TaxProf Blog

Editor: Paul L. Caron, Dean
Pepperdine University School of Law

Tuesday, June 13, 2017

More On The Declining Quality Of Law School Applicants

Correction:  This post originally contained inaccurate data.  I have deleted the inaccurate data and urge readers to see my later post, The Quantity And Quality Of Law School Applicants.

Following up on yesterday's post:

American Lawyer Media Morning Minute:
American Lawyer 2

Legal Education | Permalink


The abuse of young attorneys would make Steve Jobs blush; lawyers eat their young. Why would anyone intelligent follow that rainbow when at its end is a pot of ... nothing.

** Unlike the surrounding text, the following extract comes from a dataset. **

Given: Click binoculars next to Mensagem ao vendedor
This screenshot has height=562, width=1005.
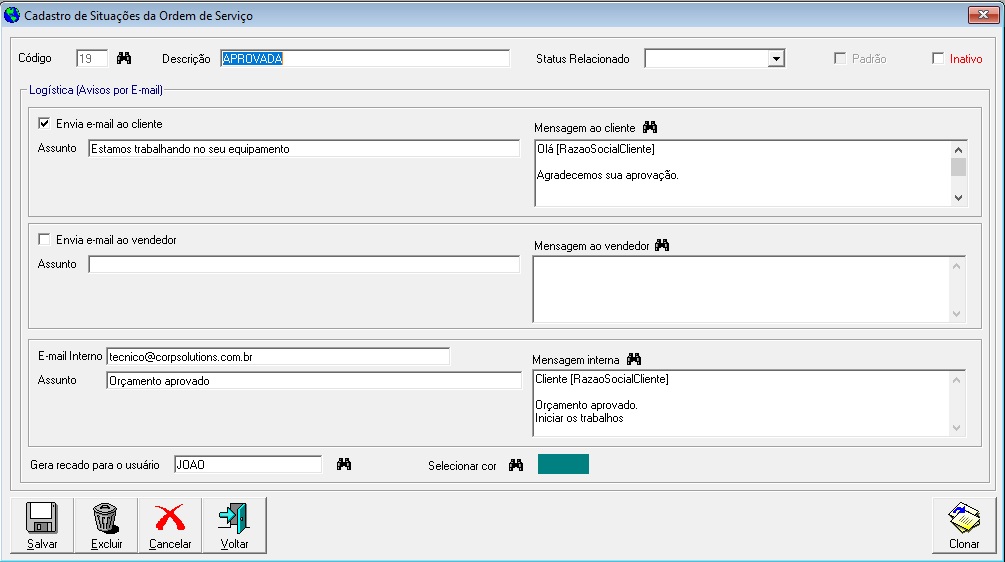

Posted by: Jim | Jun 13, 2017 6:13:39 AM

I can provide some anecdotal evidence as to why higher quality students are not applying to law school. Medical students, who are smart, ambitious people looking to help others just like law students, have told me that they considered attending law school. These students chose medical school instead because they did not want to risk graduating law school unemployed with hundreds of thousands of dollars of debt. The decision was not based on potential earnings (one of the students wanted to work as a government lawyer). Rather, the decision to forgo law school was based solely on the risk of never having a legal career.

While the numbers show a decline in the quality of law school applicants in recent years, medical schools are seeing the opposite trend. The AAMC used to publish the average MCAT and GPA of applicants and admitted medical students by year. When I last saw the stats about a year ago, the average MCAT and GPA of applicants and admitted students was trending upward. Medical school admissions officials have also noticed an increase in the quality of applicants. They say applying to medical school is more competitive nowadays. I am curious if other professional schools are seeing an increase in the quality of applicants too.

Unfortunately, some legal academics have tried to explain away the decline in the quality of law school applicants. Supposedly, law schools now attract people that are more serious about a career in law. Some legal academics have taken the Trumpian approach, and just flat out deny there has been a decline. All of that is total nonsense.

Law schools have abdicated their responsibility to lead and protect the legal profession, and our nation. The country needs good lawyers to prosecute criminals, defend the rights of the accused, protect consumers, and seek justice on behalf of all people. Lawyers helped lead the fight to end segregation in this country, because our politicians were too cowardly to do it themselves. And lawyers are stepping up again to protect our nation from Trump. But in the pursuit of profit, law schools have lowered admissions standards and continue to produce more graduates than jobs available. Some law schools have utterly failed to teach their students the knowledge they need to pass the bar exam. Law schools have left it up to the state bar examiners to protect the most vulnerable in our society, such as criminal defendants and consumers, from unqualified law graduates. Seeing the problems in the legal profession, the best and brightest are now turning away from careers in law.

Posted by: anon JD/MD | Jun 13, 2017 9:28:03 AM

The problem is simply that, in the current environment of more reliable and granular employment data, potential consumers of legal education are able to make a cost benefit analysis and are rightly concluding that:

3 yrs of lost earnings + non-dischargeable debt + plus a nasty exam at the end that people are failing at higher and higher rates + roughly a 65% at getting a job that requires a law degree + a chance at a tough profession undergoing structural changes with no guarantees of stability long term = thanks, but no thanks.

The J.D. is a tough sell these days, and rightly so. Indeed, the brightest (reflected by high LSAT scores) have caught on, and moved on. As Dean Caron points out, this does not bode well for the legal profession as schools are all too happy to dumb the J.D. down to fill seats. Costs, and capacity (i.e., the number of schools) will have to contract substantially.

Posted by: Anon | Jun 13, 2017 9:30:19 AM

I believe that the announcement related to the percentage of applicants who have either high or low LSATs. That is different from the number of applicant with those credentials. If the number of applicants has declined by 30%, you would expect that the number of applicants with particular credentials would decline by a similar percentage. Deviations from that would be newsworthy.